Con la ayuda de un gato mecánico, Zahid abrió la tapa del cofre lo justo para introducir por la abertura dos barras de madera. Con una vuelta más del gato, el cierre de piedra del cofre se partió en dos y cayó al suelo polvoriento. Los demás excavadores, que habían permanecido inmóviles y acurrucados, contemplaron un segundo el tercer grabado antes de salir huyendo como animales asustados, dejándolos a los tres solos en la penumbra.
Nick asintió y los tres se agacharon para levantar la pesada tapa con cuidado. Al instante, una claridad cegadora e irisada inundó la cueva, iluminando la estancia con siete columnas de resplandecientes llamas blancas.
Zahid y Wasim se postraron sobre la ceniza.

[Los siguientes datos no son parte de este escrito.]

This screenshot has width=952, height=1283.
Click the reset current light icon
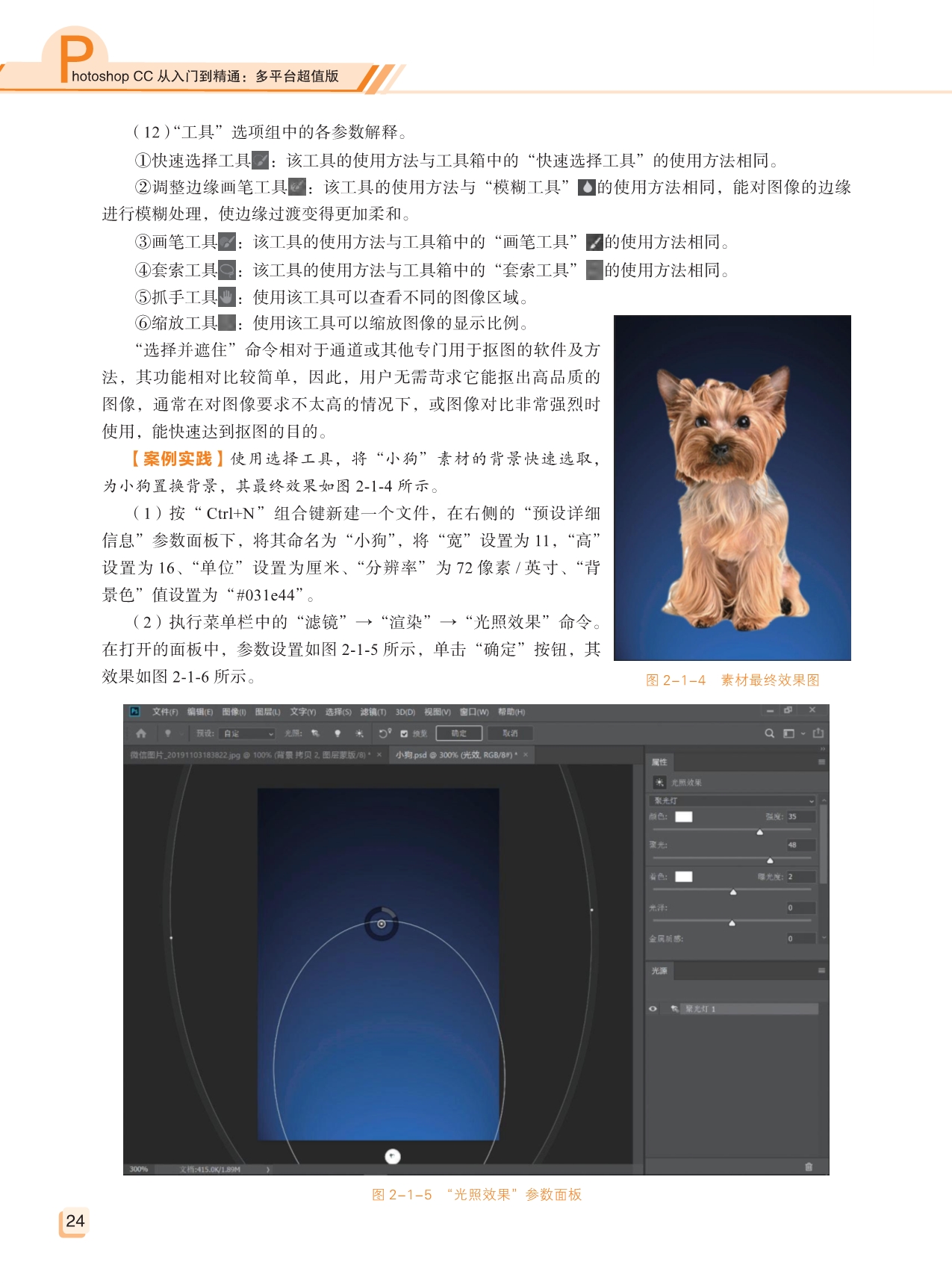coord(384,733)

—¡Alá Akbar! ¡Alá Akbar! —gritaron al unísono. Nick cayó de rodillas y se cubrió los ojos con el brazo para protegerse del ardiente calor.

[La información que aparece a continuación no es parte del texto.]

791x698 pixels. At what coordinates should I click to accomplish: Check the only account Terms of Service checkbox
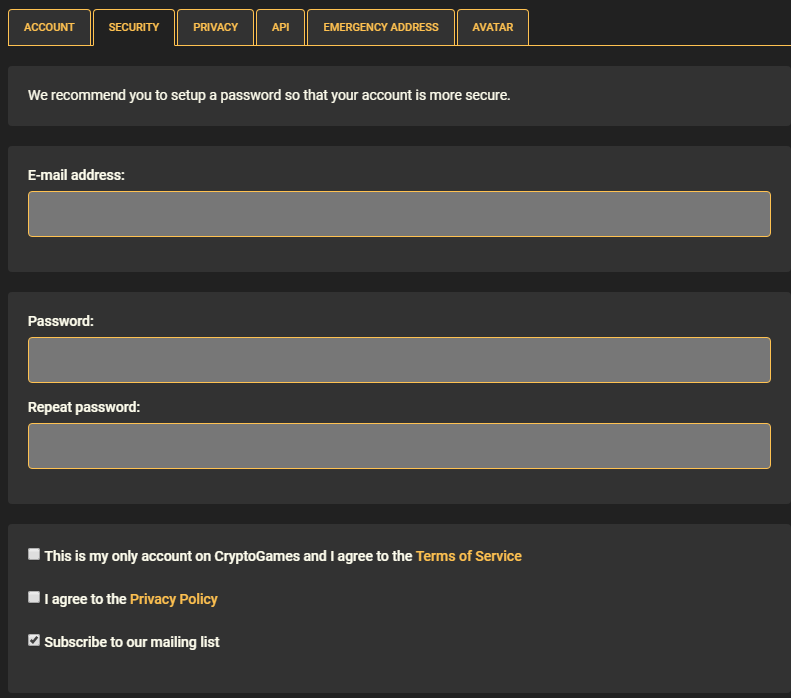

Las columnas se estabilizaron poco a poco y, a medida que la neblina blanca se desvanecía, en el compartimento superior del cofre aparecieron dos códices enormes ribeteados en oro.
Nick alargó la mano y, con suma delicadeza, sacó el primer códice.
—Las Escrituras Angélicas —murmuró, extasiado.
Abrió el códice muy despacio y pasó el índice por los renglones de aquel extraño texto dorado. Mientras lo hacía, las Escrituras Angélicas parecían cobrar vida, radiantes, bailando entre las columnas de luz que emanaban de sí mismas.
—La más antigua de las antiguas Escrituras Angélicas —le susurró a Zahid, quien seguía postrado con la cara pegada al suelo. El anciano beduino levantó poco a poco la cabeza hacia los códices, observando atónito el pulsante escrito angélico, ahora en árabe. Mientras Nick recorría el título con el dedo, la brillante escritura árabe se volvía inglesa.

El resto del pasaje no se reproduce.